REKLAMA

Czary-mary w Seattle. "Gdzie jesteś, Bernadette?", Maria Semple - recenzja sPlay.pl

"Gdzie jesteś, Bernadette?" to książka Marii Semple, telewizyjnej producentki i scenarzystki, będąca satyrą na współczesną rodzinę. Właściwie cała blisko 300-stronicowa powieść jest zbiorem e-maili, listów i różnorakiej korespondencji pomiędzy grupą znajomych z chęci bądź konieczności, mieszkających głównie w Seattle. Ta wymiana myśli przez różnych bohaterów historii komentowana jest przez Bee, piętnastoletnią córkę tytułowej Bernadette.
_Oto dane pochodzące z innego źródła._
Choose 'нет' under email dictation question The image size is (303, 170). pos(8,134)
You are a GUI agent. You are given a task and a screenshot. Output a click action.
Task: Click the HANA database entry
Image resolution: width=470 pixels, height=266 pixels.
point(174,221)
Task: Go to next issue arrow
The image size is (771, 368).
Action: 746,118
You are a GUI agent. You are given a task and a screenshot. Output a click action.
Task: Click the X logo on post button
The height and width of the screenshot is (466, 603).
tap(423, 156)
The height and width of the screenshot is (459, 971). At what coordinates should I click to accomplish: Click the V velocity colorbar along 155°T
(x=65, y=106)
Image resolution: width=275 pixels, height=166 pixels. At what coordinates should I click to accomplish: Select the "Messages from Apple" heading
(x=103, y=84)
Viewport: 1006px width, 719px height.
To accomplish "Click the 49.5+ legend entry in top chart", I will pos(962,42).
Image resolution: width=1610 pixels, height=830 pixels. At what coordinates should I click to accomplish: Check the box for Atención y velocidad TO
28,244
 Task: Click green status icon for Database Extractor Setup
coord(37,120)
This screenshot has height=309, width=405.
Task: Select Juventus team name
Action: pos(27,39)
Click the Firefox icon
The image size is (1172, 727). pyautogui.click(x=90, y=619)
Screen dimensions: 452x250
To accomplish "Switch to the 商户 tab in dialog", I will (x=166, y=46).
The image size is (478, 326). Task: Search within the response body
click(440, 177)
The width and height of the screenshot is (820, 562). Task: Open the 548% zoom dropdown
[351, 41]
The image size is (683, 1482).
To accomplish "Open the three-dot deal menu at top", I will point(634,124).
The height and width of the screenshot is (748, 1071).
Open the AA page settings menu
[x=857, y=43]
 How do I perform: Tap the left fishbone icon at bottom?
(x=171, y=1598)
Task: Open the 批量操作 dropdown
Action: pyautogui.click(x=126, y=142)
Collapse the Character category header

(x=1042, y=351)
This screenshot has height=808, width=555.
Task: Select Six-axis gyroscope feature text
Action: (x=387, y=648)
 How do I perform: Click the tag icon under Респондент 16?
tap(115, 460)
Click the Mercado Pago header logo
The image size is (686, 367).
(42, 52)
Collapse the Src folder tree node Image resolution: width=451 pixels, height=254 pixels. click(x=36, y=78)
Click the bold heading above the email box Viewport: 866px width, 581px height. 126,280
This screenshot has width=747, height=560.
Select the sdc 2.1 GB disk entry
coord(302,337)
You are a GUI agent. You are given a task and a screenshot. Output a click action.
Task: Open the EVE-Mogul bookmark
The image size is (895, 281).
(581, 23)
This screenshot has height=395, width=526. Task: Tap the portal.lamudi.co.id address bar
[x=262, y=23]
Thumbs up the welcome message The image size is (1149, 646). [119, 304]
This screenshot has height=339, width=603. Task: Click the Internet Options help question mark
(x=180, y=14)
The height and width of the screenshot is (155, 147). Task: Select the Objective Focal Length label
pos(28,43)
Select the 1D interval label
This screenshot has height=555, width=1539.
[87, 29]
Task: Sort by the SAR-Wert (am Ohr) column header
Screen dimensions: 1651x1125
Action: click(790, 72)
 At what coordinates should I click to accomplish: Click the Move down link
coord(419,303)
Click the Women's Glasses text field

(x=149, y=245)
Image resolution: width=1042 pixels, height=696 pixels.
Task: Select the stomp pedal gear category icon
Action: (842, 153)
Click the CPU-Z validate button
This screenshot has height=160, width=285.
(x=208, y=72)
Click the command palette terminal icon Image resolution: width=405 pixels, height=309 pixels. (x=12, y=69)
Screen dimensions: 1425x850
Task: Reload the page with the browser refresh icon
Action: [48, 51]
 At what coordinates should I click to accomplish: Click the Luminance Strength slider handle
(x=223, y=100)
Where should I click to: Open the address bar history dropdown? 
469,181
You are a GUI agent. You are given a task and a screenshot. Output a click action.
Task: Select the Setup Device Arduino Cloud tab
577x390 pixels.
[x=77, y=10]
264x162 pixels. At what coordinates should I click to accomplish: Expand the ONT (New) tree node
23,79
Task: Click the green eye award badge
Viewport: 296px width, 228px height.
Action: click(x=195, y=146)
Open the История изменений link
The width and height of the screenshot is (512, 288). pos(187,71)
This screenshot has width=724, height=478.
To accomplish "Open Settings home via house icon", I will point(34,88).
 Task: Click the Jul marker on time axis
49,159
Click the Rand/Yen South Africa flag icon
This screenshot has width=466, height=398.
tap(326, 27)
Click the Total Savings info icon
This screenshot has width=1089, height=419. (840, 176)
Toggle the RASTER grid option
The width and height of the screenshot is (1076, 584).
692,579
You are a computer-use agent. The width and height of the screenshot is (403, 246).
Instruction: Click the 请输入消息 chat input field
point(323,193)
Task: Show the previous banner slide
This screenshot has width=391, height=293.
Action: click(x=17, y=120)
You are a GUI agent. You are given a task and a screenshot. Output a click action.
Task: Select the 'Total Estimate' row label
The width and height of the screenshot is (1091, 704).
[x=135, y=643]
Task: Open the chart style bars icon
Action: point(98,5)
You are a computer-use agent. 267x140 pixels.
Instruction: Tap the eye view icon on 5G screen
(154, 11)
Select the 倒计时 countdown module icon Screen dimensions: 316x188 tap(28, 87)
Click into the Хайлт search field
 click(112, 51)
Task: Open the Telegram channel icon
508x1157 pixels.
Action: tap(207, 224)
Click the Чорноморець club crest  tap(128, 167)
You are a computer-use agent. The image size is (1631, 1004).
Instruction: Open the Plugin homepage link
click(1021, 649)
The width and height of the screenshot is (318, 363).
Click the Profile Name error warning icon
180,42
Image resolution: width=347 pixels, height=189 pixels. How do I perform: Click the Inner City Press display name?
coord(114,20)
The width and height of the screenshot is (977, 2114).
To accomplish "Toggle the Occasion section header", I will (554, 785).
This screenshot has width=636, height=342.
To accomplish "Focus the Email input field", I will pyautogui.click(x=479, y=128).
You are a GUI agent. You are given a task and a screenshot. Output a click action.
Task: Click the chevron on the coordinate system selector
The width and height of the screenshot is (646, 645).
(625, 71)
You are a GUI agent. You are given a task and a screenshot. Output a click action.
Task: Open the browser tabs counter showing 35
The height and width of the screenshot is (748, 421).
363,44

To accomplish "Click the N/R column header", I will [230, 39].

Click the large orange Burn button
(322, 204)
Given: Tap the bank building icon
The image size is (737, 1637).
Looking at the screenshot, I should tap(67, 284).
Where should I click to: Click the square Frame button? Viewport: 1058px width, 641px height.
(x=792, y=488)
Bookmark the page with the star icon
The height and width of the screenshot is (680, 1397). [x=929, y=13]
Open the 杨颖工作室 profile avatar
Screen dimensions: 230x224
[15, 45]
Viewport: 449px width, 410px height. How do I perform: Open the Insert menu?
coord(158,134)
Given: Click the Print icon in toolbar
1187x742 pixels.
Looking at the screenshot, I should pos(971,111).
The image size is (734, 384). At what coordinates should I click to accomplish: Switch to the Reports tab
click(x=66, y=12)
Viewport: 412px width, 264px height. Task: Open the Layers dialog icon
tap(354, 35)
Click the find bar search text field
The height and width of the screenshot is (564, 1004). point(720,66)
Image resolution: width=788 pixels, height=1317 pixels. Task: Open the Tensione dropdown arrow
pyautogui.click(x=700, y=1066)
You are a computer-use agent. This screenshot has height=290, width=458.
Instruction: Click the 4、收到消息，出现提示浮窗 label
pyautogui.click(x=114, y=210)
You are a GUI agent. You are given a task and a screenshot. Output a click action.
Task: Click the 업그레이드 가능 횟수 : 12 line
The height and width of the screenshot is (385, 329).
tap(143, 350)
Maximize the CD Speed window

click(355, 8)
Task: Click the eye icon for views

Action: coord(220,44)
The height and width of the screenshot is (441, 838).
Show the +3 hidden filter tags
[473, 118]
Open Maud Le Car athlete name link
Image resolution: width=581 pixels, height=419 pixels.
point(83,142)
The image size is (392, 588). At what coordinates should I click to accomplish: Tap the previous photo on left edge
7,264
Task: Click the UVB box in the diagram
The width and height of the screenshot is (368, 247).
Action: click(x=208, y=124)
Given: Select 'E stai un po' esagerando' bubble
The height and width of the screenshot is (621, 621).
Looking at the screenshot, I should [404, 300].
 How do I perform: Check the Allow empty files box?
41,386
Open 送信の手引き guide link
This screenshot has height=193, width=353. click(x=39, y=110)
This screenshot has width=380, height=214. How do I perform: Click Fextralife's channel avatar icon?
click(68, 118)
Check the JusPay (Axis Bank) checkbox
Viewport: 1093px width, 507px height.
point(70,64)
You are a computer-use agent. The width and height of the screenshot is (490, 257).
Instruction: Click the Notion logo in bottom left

Gdzie jesteś, Bernadette?, M. Semple. Recenzja sPlay.pl
REKLAMA

Przyznam, że kiedy dowiedziałam się, ze "Gdzie jesteś, Bernadette?" to tak naprawdę XXI-wieczna wariacja na temat powieści epistolarnej nie byłam specjalnie przekonana. Jednak już w trakcie lektury okazało się, że ta książka to naprawdę potężna dawka humoru i w gruncie rzeczy wciągająca historia, która praktycznie mogłaby się obyć bez jakichkolwiek komentarzy.

REKLAMA

Autorka rysuje przed czytelnikami postać Bernadette, matki, żony, wroga numer jeden i wspaniałej architektki, której życie nie szczędziło przygód, także tych bolesnych. Kobieta jest znienawidzona przez matki uczniów ze szkoły, w której uczy się jej nastoletnia córka. Ta nienawiść jest oczywiście obustronna, Bernadette szczerze nie znosi "gzów z Galer Street", jak w przypływie furii i niechęci je nazywa. Szczególnie zabawna jest wymiana e-maili dwóch "gzów", Audrey Griffin i Soo-Lin Lee-Segal, które przerzucają się złośliwościami na temat Bernadette i jej życia. Na uwagę zasługują także listy głównej bohaterki, w których z wdziękiem i potężną dawką ironii narzeka ona na Seattle i swój mikroświat.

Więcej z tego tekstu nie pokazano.